Texarkana Moonlight Murders

Texarkana, 1946: the Phantom Killer strikes. He hunts the lovers' lanes. He may visit your farm late at night. Before his reign of terror ends, this hooded ghost will kill five victims. The good people of Texarkana will live in fear. Law enforcement will come up empty-handed time after time. And, in 1976, the pseudo-documentary The Town That Dreaded Sundown tells their story. First off, great title. I rented this movie years ago on VHS. The sound quality was horrible. But the scratchy yellow print only added to the grittiness of the story. There are lots of reasons to seek it out. Ben Johnson as a Texas Ranger, for one.
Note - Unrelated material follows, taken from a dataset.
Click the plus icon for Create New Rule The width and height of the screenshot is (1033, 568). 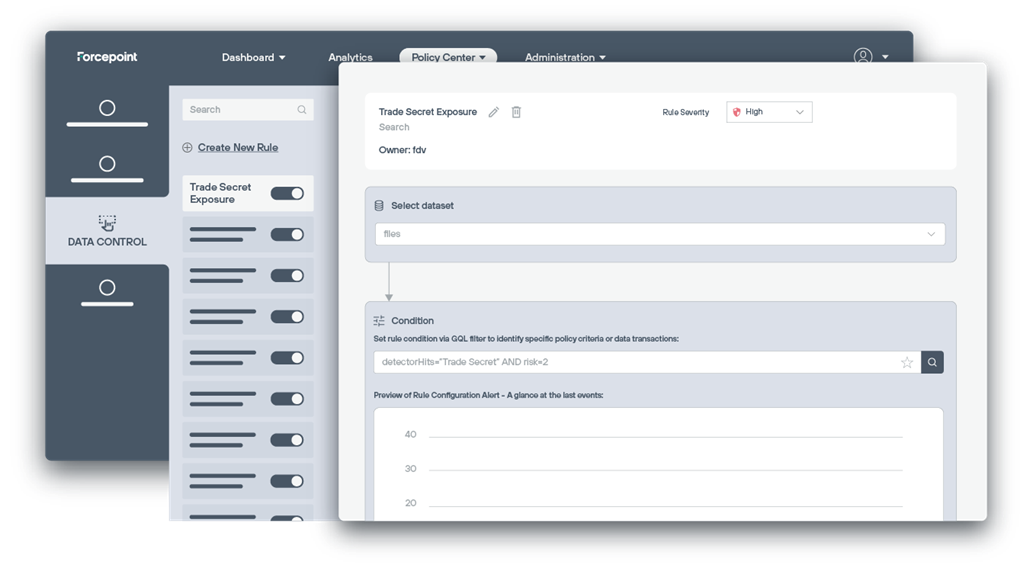click(x=187, y=148)
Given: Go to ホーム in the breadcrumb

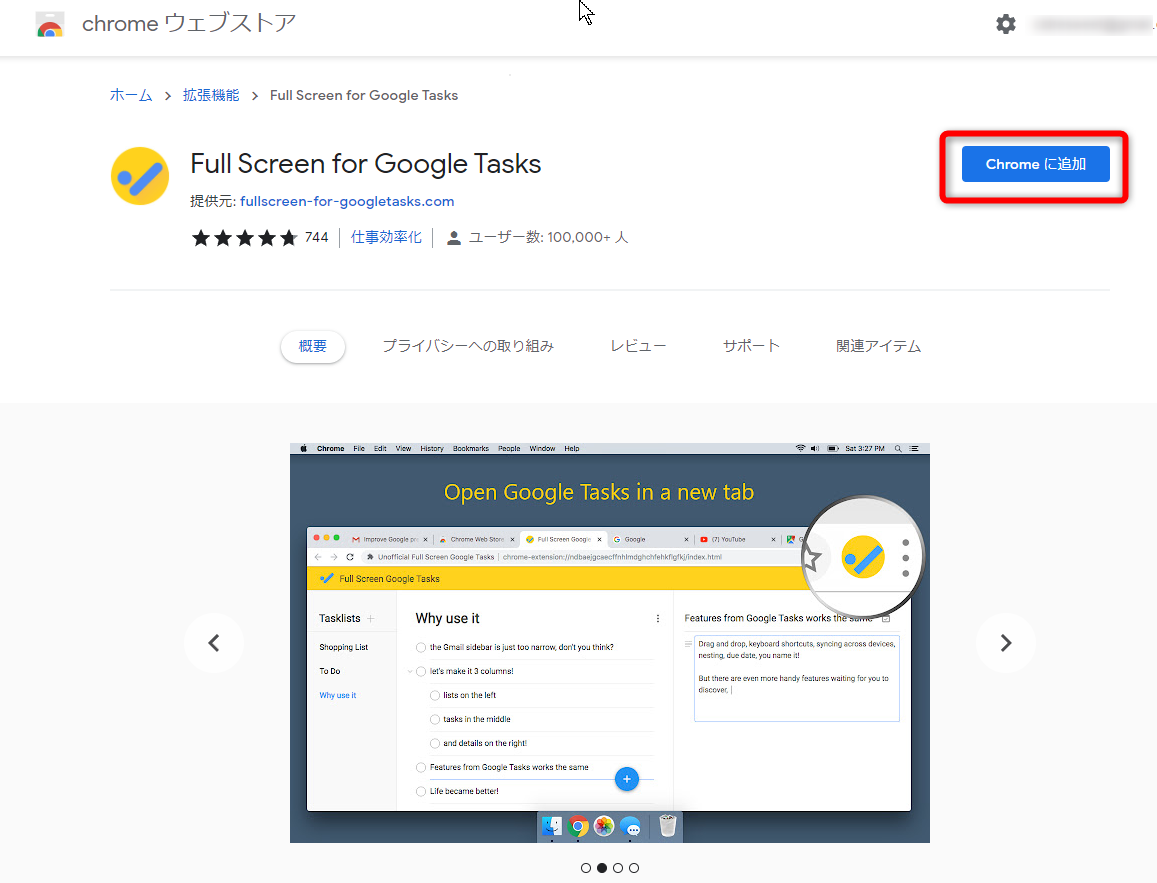Looking at the screenshot, I should [131, 95].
See Gilligan's Island's Mary Ann (Dawn Wells) get attacked. The killer is scary and raw. It's more Dragnet than Halloween. The vibe of the pic is lurid, tabloid, and rural at its core. A few comic sequences don't work at all. But the trashy, drive-in, fun-o-meter dives into the red most of the time. Chilling. That mask! That breathing! That trombone! By the way, the Phantom Killer was never caught.

Monday, October 3, 2011

The Andromeda Strain

Early Michael Crichton is the best, and none come better than 1969's The Andromeda Strain. Taut, chilling, and totally believable -- Crichton's breakout science fiction/techno/medical thriller holds up over forty years after it was written. Crichton presents the story as a false document, which is one reason it doesn't feel dated despite revolutions in biology and medicine. It reads like a bio-nightmare from another time, yet its horrors are just as scary and relevant today. Robert Wise's excellent film adaptation holds up equally well (forget about the TV remake, trust me). I once watched the Wise film in a bar in Grinnell, IA with a couple of townies after I had finished my final exams early. A great way to unwind. I haven't seen Soderbergh's Contagion yet. But, as far as bio-terror fiction goes, it will be hard to top the Crichton/Wise efforts for style, tension, and pure entertainment.